Work task =>
Please output exactly the run of lines that starts at the line with "Viewport: 1389px width, 862px height." and ends at the last line of the records below.
[[ Supplied data, beginning ]]
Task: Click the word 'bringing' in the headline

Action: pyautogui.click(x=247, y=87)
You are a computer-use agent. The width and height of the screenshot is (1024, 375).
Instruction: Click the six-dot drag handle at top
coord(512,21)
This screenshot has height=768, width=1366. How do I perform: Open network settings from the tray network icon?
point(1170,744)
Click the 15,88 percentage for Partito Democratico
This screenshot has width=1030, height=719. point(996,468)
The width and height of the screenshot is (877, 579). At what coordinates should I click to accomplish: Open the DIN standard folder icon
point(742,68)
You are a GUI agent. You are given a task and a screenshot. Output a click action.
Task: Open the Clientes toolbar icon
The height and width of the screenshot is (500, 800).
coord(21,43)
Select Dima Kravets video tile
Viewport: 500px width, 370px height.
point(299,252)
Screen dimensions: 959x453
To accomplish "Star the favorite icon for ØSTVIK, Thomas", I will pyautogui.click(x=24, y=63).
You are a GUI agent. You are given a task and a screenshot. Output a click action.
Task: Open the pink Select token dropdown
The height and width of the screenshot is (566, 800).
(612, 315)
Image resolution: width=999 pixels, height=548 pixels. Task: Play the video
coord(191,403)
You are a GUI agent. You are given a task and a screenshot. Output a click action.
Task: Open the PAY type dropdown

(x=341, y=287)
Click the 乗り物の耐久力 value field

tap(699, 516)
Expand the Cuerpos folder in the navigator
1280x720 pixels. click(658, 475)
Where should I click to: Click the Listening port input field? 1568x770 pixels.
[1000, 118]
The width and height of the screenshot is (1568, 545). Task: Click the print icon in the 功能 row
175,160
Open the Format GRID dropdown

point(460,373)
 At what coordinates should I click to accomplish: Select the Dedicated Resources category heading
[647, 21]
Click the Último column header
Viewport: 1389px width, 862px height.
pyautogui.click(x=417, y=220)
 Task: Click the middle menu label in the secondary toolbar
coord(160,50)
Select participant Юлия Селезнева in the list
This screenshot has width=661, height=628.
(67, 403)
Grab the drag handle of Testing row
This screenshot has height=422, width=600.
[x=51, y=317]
[[ Supplied data, end ]]
Answer area =>
Viewport: 1389px width, 862px height.
pyautogui.click(x=417, y=220)
 Task: Click the middle menu label in the secondary toolbar
coord(160,50)
Select participant Юлия Селезнева in the list
This screenshot has width=661, height=628.
(67, 403)
Grab the drag handle of Testing row
This screenshot has height=422, width=600.
[x=51, y=317]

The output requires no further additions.